■ TASK INSTRUCTIONS: What follows is a listing; restate all of it word for word.

══ RECORDS FOR THIS EXERCISE

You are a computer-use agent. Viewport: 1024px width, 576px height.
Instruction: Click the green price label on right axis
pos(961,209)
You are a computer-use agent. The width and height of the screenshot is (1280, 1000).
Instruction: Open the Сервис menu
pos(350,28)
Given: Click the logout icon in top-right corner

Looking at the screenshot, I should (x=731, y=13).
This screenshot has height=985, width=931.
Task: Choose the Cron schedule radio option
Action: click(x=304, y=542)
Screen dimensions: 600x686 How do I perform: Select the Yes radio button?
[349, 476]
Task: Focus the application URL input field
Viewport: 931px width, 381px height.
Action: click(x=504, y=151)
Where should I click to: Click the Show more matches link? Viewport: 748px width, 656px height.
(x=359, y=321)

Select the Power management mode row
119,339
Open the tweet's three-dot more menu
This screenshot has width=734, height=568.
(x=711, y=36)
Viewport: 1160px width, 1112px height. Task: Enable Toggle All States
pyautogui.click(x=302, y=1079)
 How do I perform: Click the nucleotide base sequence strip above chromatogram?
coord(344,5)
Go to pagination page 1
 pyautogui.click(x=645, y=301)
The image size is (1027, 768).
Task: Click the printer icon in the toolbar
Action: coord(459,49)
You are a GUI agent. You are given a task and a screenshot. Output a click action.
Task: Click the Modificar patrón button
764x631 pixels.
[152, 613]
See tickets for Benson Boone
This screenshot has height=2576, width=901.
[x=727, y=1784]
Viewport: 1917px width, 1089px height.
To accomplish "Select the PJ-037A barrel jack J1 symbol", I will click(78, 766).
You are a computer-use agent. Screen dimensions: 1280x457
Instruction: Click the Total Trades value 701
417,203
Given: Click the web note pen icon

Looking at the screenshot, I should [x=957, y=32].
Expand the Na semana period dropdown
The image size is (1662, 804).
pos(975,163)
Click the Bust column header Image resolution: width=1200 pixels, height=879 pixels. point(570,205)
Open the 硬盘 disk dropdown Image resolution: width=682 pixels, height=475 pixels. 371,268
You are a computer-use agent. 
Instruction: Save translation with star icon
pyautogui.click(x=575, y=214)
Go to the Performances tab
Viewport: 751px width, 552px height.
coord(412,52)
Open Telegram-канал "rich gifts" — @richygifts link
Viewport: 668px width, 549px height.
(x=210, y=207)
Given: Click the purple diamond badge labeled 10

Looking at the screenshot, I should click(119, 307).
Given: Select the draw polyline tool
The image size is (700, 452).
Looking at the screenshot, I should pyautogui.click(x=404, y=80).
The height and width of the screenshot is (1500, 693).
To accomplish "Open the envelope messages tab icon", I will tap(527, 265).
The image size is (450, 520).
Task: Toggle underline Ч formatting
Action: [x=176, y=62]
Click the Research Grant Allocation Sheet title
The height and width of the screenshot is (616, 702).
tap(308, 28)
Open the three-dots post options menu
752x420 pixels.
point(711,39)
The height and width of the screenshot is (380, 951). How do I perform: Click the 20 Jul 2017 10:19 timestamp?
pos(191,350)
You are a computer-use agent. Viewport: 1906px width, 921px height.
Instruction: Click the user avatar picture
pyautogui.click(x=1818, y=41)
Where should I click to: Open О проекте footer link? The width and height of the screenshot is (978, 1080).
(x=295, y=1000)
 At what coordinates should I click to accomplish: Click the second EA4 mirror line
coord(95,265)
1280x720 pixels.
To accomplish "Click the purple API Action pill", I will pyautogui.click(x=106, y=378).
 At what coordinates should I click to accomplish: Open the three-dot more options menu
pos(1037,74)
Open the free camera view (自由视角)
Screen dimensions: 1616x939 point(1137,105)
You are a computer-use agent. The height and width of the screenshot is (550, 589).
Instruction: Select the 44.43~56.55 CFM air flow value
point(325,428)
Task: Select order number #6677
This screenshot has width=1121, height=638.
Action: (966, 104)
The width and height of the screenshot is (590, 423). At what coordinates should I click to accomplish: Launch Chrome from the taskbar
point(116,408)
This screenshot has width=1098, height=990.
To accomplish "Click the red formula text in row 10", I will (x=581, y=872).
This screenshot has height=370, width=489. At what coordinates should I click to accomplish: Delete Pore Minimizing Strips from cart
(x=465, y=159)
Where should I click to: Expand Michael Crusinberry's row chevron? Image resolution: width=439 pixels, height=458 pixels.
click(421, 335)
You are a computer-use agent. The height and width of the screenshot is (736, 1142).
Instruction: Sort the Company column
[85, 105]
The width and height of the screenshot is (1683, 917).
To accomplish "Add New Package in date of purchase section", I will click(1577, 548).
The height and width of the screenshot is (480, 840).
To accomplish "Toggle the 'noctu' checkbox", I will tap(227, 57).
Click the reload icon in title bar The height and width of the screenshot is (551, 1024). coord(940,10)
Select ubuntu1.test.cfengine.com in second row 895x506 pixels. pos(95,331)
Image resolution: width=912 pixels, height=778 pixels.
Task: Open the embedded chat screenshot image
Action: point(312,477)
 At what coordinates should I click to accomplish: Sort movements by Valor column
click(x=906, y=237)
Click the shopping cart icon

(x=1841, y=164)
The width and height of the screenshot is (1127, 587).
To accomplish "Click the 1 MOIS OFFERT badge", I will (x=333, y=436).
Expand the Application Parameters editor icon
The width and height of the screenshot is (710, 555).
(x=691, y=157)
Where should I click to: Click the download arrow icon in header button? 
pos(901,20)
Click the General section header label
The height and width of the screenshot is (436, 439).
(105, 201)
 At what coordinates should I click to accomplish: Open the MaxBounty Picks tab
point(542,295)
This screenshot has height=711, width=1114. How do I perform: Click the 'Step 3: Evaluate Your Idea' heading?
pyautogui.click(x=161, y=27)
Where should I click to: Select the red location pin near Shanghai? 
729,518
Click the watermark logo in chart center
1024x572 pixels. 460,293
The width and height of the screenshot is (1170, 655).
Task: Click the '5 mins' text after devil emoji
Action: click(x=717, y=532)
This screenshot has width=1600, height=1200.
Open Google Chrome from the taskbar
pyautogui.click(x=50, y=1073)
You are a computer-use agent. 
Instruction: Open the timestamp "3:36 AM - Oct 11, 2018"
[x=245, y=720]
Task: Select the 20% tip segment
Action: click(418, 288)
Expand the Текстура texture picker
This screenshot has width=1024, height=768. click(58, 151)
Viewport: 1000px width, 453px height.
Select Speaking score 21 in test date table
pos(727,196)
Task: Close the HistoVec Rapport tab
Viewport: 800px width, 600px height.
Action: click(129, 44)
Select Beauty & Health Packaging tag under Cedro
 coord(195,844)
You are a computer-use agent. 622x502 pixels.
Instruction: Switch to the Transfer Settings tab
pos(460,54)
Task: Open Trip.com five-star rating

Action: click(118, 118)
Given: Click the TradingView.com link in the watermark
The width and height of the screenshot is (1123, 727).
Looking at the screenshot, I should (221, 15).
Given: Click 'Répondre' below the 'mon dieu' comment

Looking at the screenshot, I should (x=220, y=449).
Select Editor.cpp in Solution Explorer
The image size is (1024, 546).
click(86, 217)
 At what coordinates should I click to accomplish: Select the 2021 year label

════

■ THE COMPLETED TASK:
You are a computer-use agent. Viewport: 1024px width, 576px height.
Instruction: Click the green price label on right axis
pos(961,209)
You are a computer-use agent. The width and height of the screenshot is (1280, 1000).
Instruction: Open the Сервис menu
pos(350,28)
Given: Click the logout icon in top-right corner

Looking at the screenshot, I should (x=731, y=13).
This screenshot has height=985, width=931.
Task: Choose the Cron schedule radio option
Action: click(x=304, y=542)
Screen dimensions: 600x686 How do I perform: Select the Yes radio button?
[349, 476]
Task: Focus the application URL input field
Viewport: 931px width, 381px height.
Action: click(x=504, y=151)
Where should I click to: Click the Show more matches link? Viewport: 748px width, 656px height.
(x=359, y=321)

Select the Power management mode row
119,339
Open the tweet's three-dot more menu
This screenshot has width=734, height=568.
(x=711, y=36)
Viewport: 1160px width, 1112px height. Task: Enable Toggle All States
pyautogui.click(x=302, y=1079)
 How do I perform: Click the nucleotide base sequence strip above chromatogram?
coord(344,5)
Go to pagination page 1
 pyautogui.click(x=645, y=301)
The image size is (1027, 768).
Task: Click the printer icon in the toolbar
Action: coord(459,49)
You are a GUI agent. You are given a task and a screenshot. Output a click action.
Task: Click the Modificar patrón button
764x631 pixels.
[152, 613]
See tickets for Benson Boone
This screenshot has height=2576, width=901.
[x=727, y=1784]
Viewport: 1917px width, 1089px height.
To accomplish "Select the PJ-037A barrel jack J1 symbol", I will click(78, 766).
You are a computer-use agent. Screen dimensions: 1280x457
Instruction: Click the Total Trades value 701
417,203
Given: Click the web note pen icon

Looking at the screenshot, I should [x=957, y=32].
Expand the Na semana period dropdown
The image size is (1662, 804).
pos(975,163)
Click the Bust column header Image resolution: width=1200 pixels, height=879 pixels. point(570,205)
Open the 硬盘 disk dropdown Image resolution: width=682 pixels, height=475 pixels. 371,268
You are a computer-use agent. 
Instruction: Save translation with star icon
pyautogui.click(x=575, y=214)
Go to the Performances tab
Viewport: 751px width, 552px height.
coord(412,52)
Open Telegram-канал "rich gifts" — @richygifts link
Viewport: 668px width, 549px height.
(x=210, y=207)
Given: Click the purple diamond badge labeled 10

Looking at the screenshot, I should click(119, 307).
Given: Select the draw polyline tool
The image size is (700, 452).
Looking at the screenshot, I should pyautogui.click(x=404, y=80).
The height and width of the screenshot is (1500, 693).
To accomplish "Open the envelope messages tab icon", I will tap(527, 265).
The image size is (450, 520).
Task: Toggle underline Ч formatting
Action: [x=176, y=62]
Click the Research Grant Allocation Sheet title
The height and width of the screenshot is (616, 702).
tap(308, 28)
Open the three-dots post options menu
752x420 pixels.
point(711,39)
The height and width of the screenshot is (380, 951). How do I perform: Click the 20 Jul 2017 10:19 timestamp?
pos(191,350)
You are a computer-use agent. Viewport: 1906px width, 921px height.
Instruction: Click the user avatar picture
pyautogui.click(x=1818, y=41)
Where should I click to: Open О проекте footer link? The width and height of the screenshot is (978, 1080).
(x=295, y=1000)
 At what coordinates should I click to accomplish: Click the second EA4 mirror line
coord(95,265)
1280x720 pixels.
To accomplish "Click the purple API Action pill", I will pyautogui.click(x=106, y=378).
 At what coordinates should I click to accomplish: Open the three-dot more options menu
pos(1037,74)
Open the free camera view (自由视角)
Screen dimensions: 1616x939 point(1137,105)
You are a computer-use agent. The height and width of the screenshot is (550, 589).
Instruction: Select the 44.43~56.55 CFM air flow value
point(325,428)
Task: Select order number #6677
This screenshot has width=1121, height=638.
Action: (966, 104)
The width and height of the screenshot is (590, 423). At what coordinates should I click to accomplish: Launch Chrome from the taskbar
point(116,408)
This screenshot has width=1098, height=990.
To accomplish "Click the red formula text in row 10", I will (x=581, y=872).
This screenshot has height=370, width=489. At what coordinates should I click to accomplish: Delete Pore Minimizing Strips from cart
(x=465, y=159)
Where should I click to: Expand Michael Crusinberry's row chevron? Image resolution: width=439 pixels, height=458 pixels.
click(421, 335)
You are a computer-use agent. The height and width of the screenshot is (736, 1142).
Instruction: Sort the Company column
[85, 105]
The width and height of the screenshot is (1683, 917).
To accomplish "Add New Package in date of purchase section", I will click(1577, 548).
The height and width of the screenshot is (480, 840).
To accomplish "Toggle the 'noctu' checkbox", I will tap(227, 57).
Click the reload icon in title bar The height and width of the screenshot is (551, 1024). coord(940,10)
Select ubuntu1.test.cfengine.com in second row 895x506 pixels. pos(95,331)
Image resolution: width=912 pixels, height=778 pixels.
Task: Open the embedded chat screenshot image
Action: point(312,477)
 At what coordinates should I click to accomplish: Sort movements by Valor column
click(x=906, y=237)
Click the shopping cart icon

(x=1841, y=164)
The width and height of the screenshot is (1127, 587).
To accomplish "Click the 1 MOIS OFFERT badge", I will (x=333, y=436).
Expand the Application Parameters editor icon
The width and height of the screenshot is (710, 555).
(x=691, y=157)
Where should I click to: Click the download arrow icon in header button? 
pos(901,20)
Click the General section header label
The height and width of the screenshot is (436, 439).
(105, 201)
 At what coordinates should I click to accomplish: Open the MaxBounty Picks tab
point(542,295)
This screenshot has height=711, width=1114. How do I perform: Click the 'Step 3: Evaluate Your Idea' heading?
pyautogui.click(x=161, y=27)
Where should I click to: Select the red location pin near Shanghai? 
729,518
Click the watermark logo in chart center
1024x572 pixels. 460,293
The width and height of the screenshot is (1170, 655).
Task: Click the '5 mins' text after devil emoji
Action: click(x=717, y=532)
This screenshot has width=1600, height=1200.
Open Google Chrome from the taskbar
pyautogui.click(x=50, y=1073)
You are a computer-use agent. 
Instruction: Open the timestamp "3:36 AM - Oct 11, 2018"
[x=245, y=720]
Task: Select the 20% tip segment
Action: click(418, 288)
Expand the Текстура texture picker
This screenshot has width=1024, height=768. click(58, 151)
Viewport: 1000px width, 453px height.
Select Speaking score 21 in test date table
pos(727,196)
Task: Close the HistoVec Rapport tab
Viewport: 800px width, 600px height.
Action: click(129, 44)
Select Beauty & Health Packaging tag under Cedro
 coord(195,844)
You are a computer-use agent. 622x502 pixels.
Instruction: Switch to the Transfer Settings tab
pos(460,54)
Task: Open Trip.com five-star rating

Action: click(118, 118)
Given: Click the TradingView.com link in the watermark
The width and height of the screenshot is (1123, 727).
Looking at the screenshot, I should (221, 15).
Given: Click 'Répondre' below the 'mon dieu' comment

Looking at the screenshot, I should (x=220, y=449).
Select Editor.cpp in Solution Explorer
The image size is (1024, 546).
click(86, 217)
 At what coordinates should I click to accomplish: Select the 2021 year label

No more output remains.